When it comes to California duo, Closegood, the personal is political and the political is personal. As two trans artists, (producer Amada identifies as transfemme, and singer Nyfe as non-binary) issues of identity as it relates to race, gender, mental health, and sexuality are constant battlegrounds that they must negotiate every day of their lives. It's only natural that it would work its way into their chosen form of creative expression. Despite only having released a handful of tracks, Closegood has already garnered support from artists like Lion Babe, whom they recently opened for in LA, and G.O.O.D. Music collaborator Anthony Killhoffer, whom helped with their debut.

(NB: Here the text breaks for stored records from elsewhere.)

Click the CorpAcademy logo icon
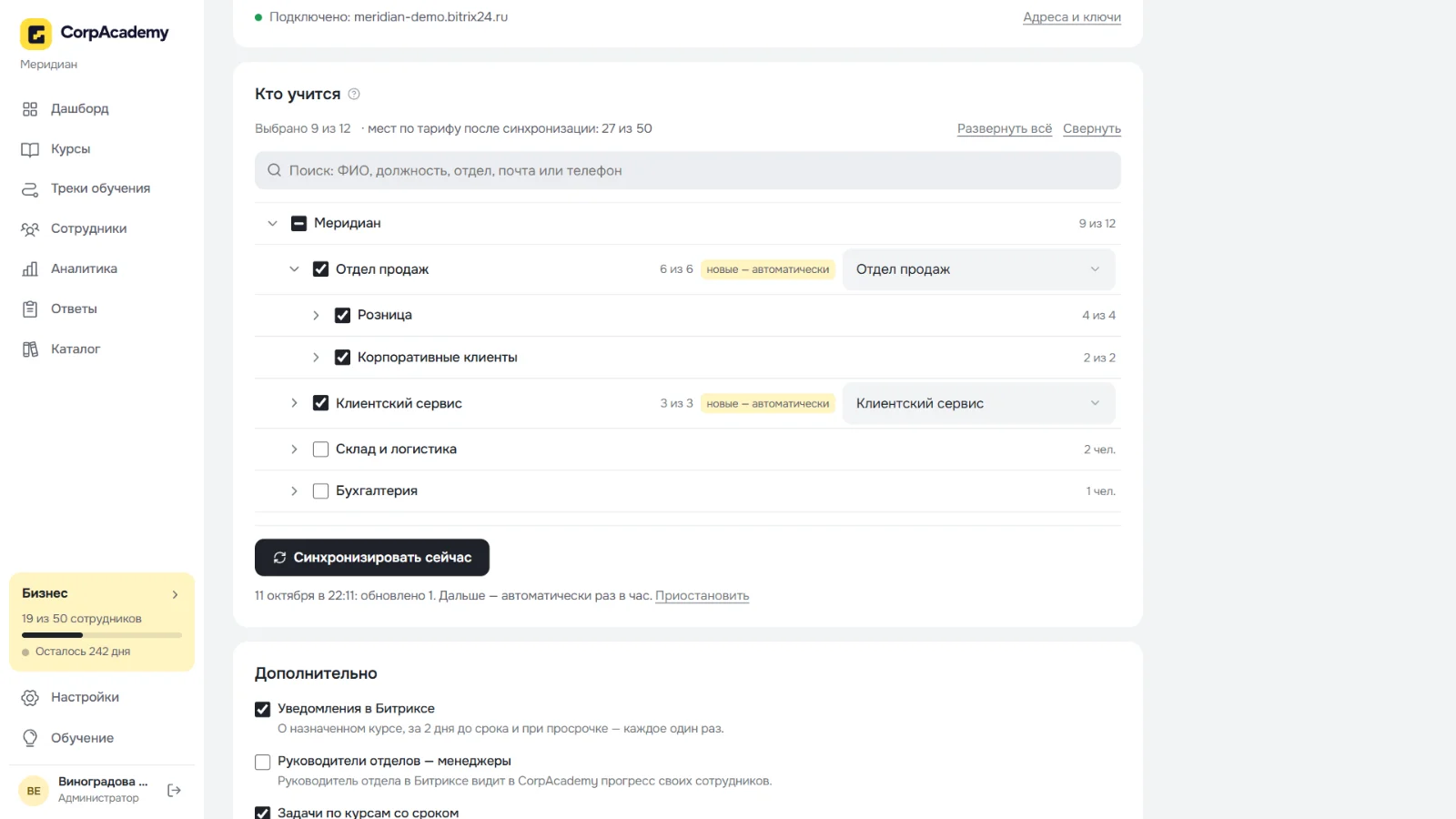 (35, 34)
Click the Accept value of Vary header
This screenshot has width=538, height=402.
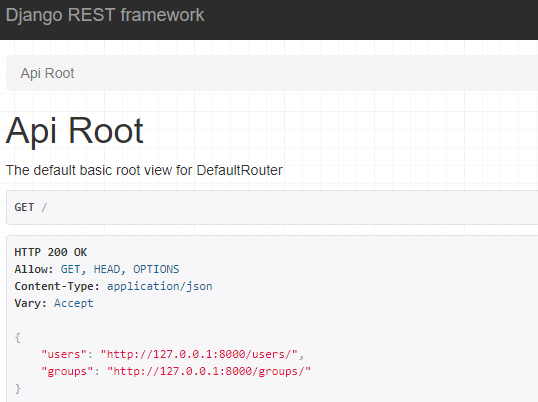click(x=74, y=303)
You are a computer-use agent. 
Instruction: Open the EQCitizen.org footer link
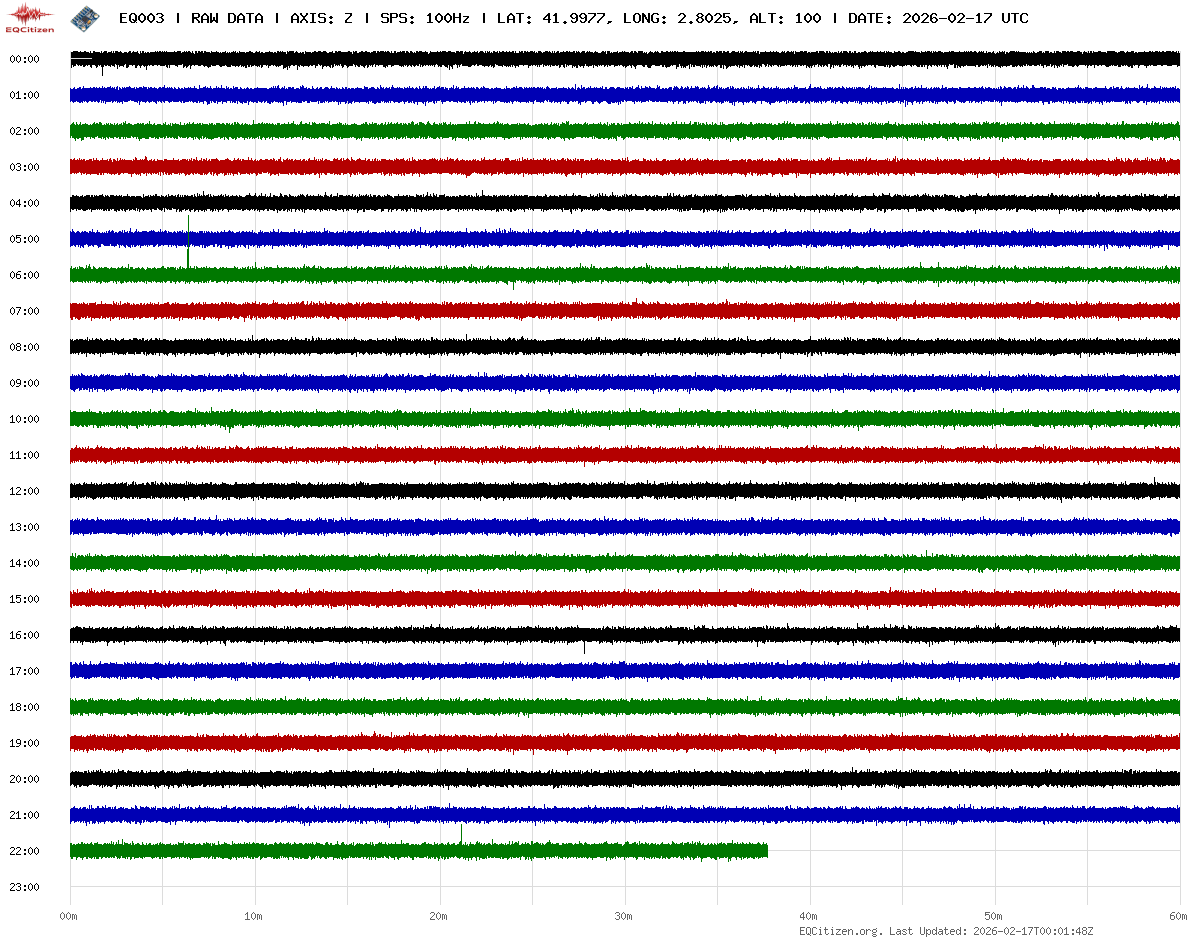click(x=839, y=931)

Their debut EP, Graven, is a mix of hip-hop, R&B, and rap that floats through sub-genres like cloud rap and trip-hop with an ethereal like grace. But don't let Closegood's dream-like sonics lull you into a false sense of security, lyrics like "White boy look at Black girl with tight curl like 'Hoe I know you was not invited,'" off the scalding "PAPERBAG," snap the listener back to reality with bitter pills that demand to be swallowed. The duo shows an incredible amount of promise for being so early in their career, odds are you'll be seeing them pop up in quite a few curated playlists down the line. Might as well hop on board now.
PAPER caught up with Closegood to help you get to know the dynamic duo a little better. Follow them on SoundCloud, here.

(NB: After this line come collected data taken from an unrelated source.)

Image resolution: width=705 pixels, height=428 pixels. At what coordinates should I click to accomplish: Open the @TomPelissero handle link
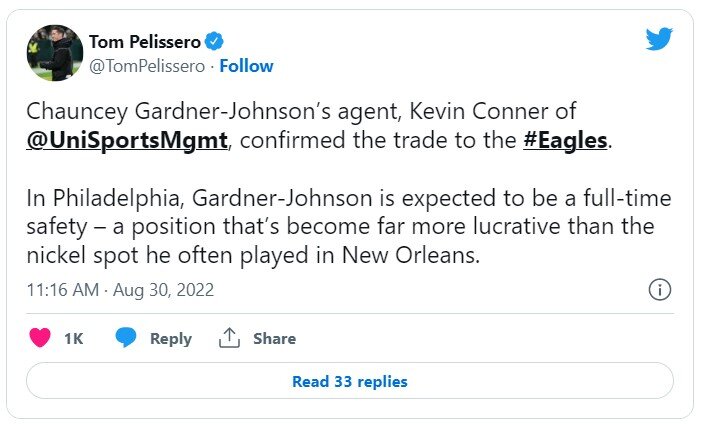tap(146, 66)
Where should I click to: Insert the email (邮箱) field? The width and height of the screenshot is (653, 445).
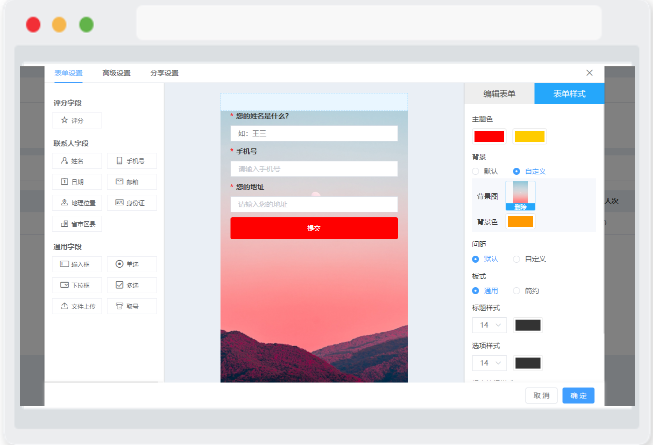coord(132,182)
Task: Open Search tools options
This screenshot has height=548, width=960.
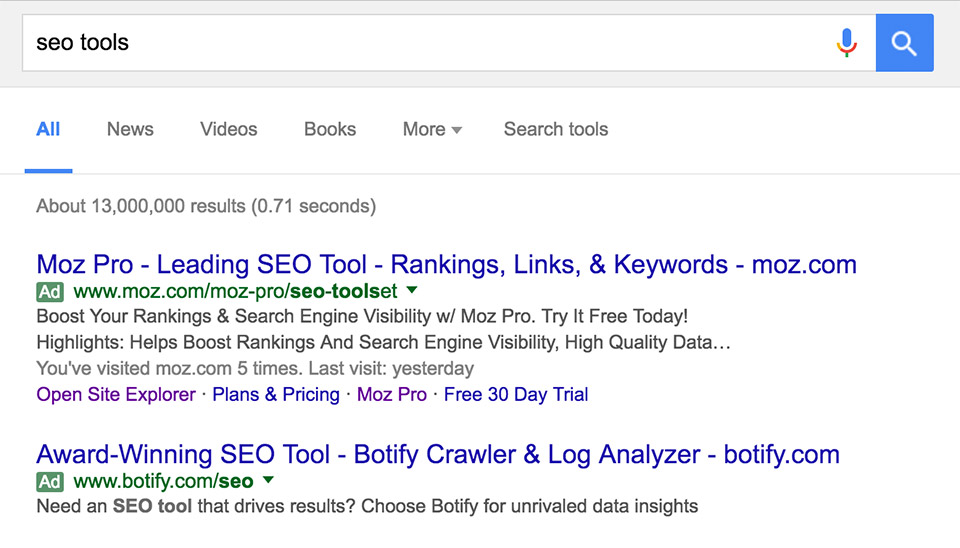Action: click(556, 129)
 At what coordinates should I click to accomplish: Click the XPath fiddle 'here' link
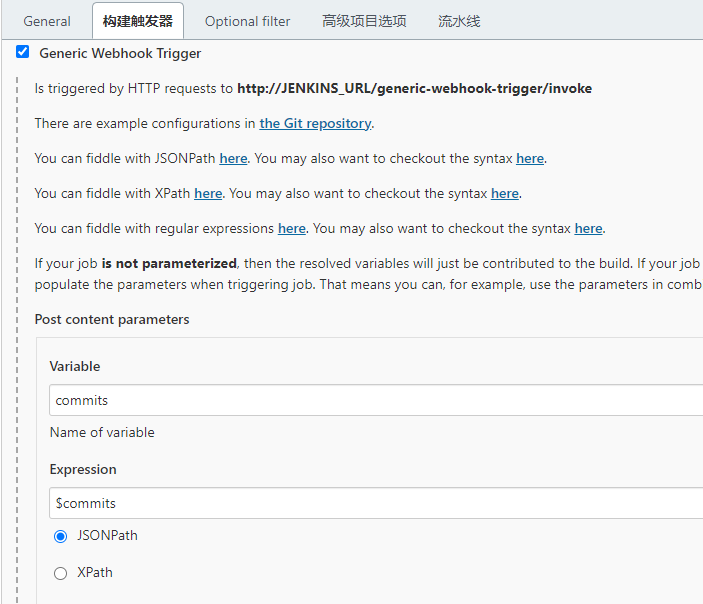[208, 194]
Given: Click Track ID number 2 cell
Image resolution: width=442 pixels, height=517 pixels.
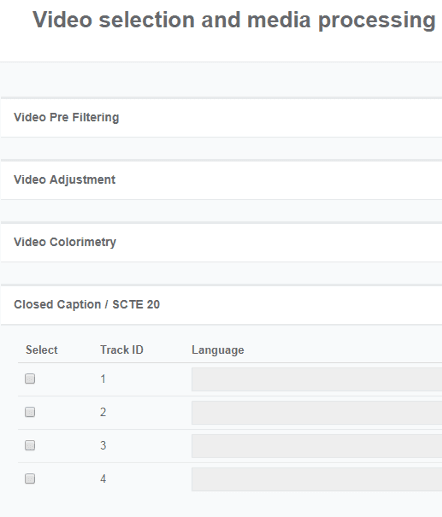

How would you best describe your sound?
Amada: Trap-inspired sad rap pop?
Nyfe: Enchanted Hip Pop
What was the most insane show you've ever played?
Amada: Probably the most recent one at the Great American Music Hall, we opened for Lion Babe and the whole venue had a great energy.

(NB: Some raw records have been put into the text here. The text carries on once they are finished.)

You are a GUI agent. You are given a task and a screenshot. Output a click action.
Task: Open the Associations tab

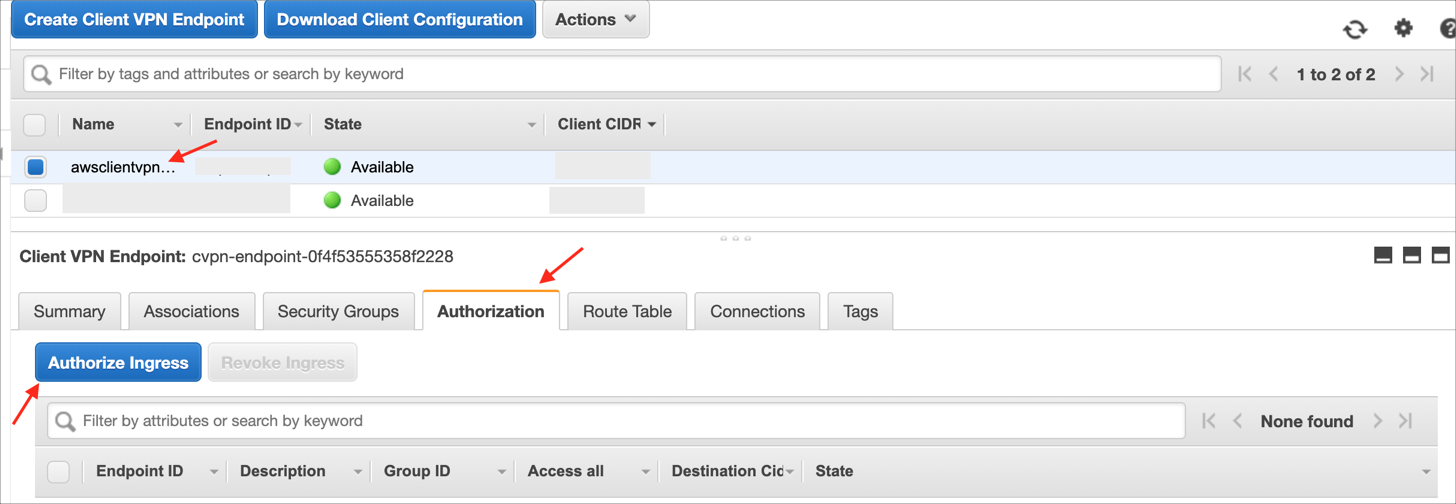pos(191,311)
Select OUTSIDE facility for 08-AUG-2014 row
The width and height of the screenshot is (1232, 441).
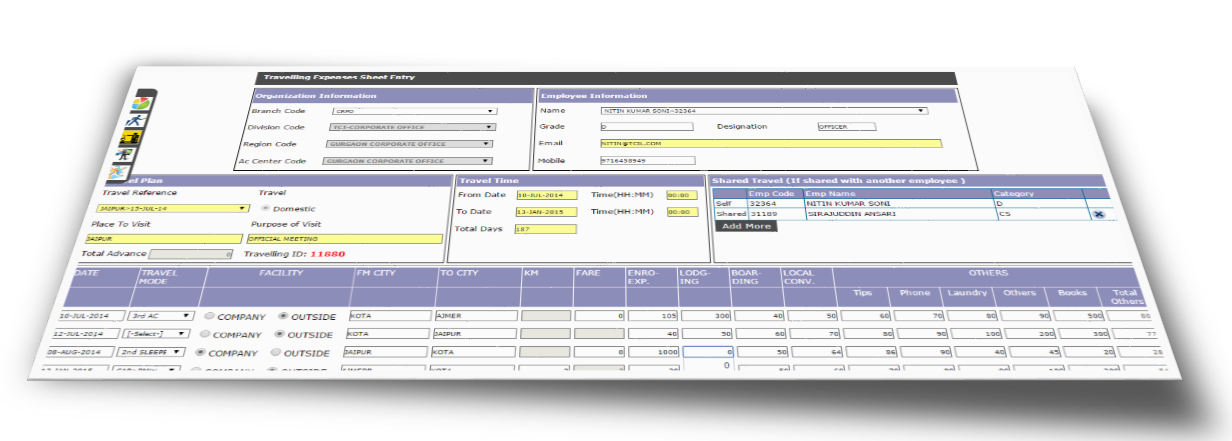pos(277,352)
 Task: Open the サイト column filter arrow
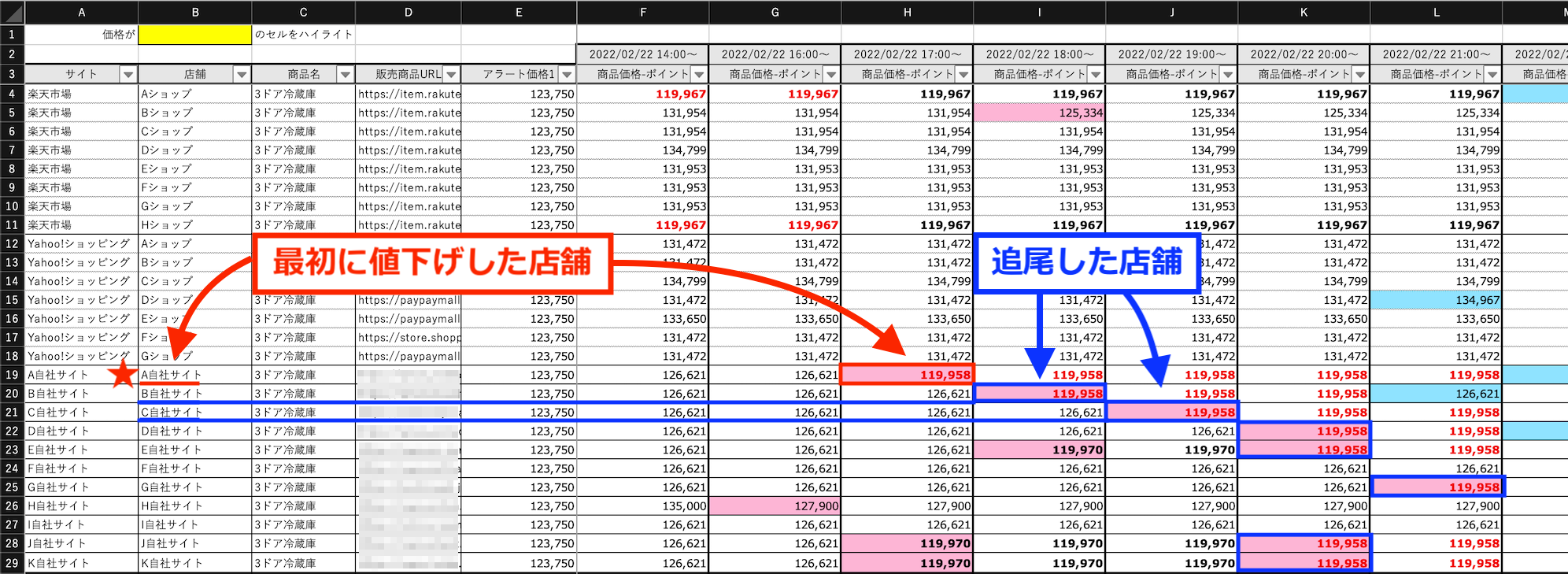[128, 74]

Nyfe: I knew it was the most insane because my knees hurt so much afterwards
Amada: Pride means celebrating our true selves, working towards a world where all members of the LGBTQIA+ community can have the opportunity to live safe and happy lives, and remembering the Black trans women who did the work to get us where we are now.
Nyfe: Pride means fearlessly investing in, advocating for, and celebrating the excellence of myself and my LGBTQIA community.
As a queer artist, what challenges have you faced?
Amada: As queer artists, I think it can be difficult to connect with new listeners who don't relate to our experience.
Nyfe: There is always an unclaimed pressure to be less loud about queerness in spaces that aren't accustomed to holding or caring for us, so I think every entrance can be a challenge sometimes.
How would you like to see the industry be more inclusive of LGBTQ+ voices?
Both: We would like to see queer artists, specifically queer artists of color, being featured year round, not just during pride month, and not just tucked away in obscure playlists.
Why do you think SoundCloud important to creators in the LBGTQ+ community?
Amada: I think SoundCloud is important to LGBTQIA creators because it gives them a space to experiment with their voice and their sound without the same pressures or requirements as other streaming services. People can find their niche or get inspired to push the boundaries more the more freedom the platform has.
Nyfe: Any platform that heavily supports independent artists is supporting LGBTQIA artists. Making streaming services more accessible for artists looking to upload and find an audience has done nothing but build platform for the voices among us most marginalized by the larger music industry.
What other queer creators have you discovered while on SoundCloud?
Nyfe: I remember hearing serpentwithfeet for the first time on SoundCloud and that experience gave me so much joy as a queer Black artist.
What can we expect to see from you in the future?
Both: More music, more live shows and performance art of different kinds, and probably some more weird trippy visuals.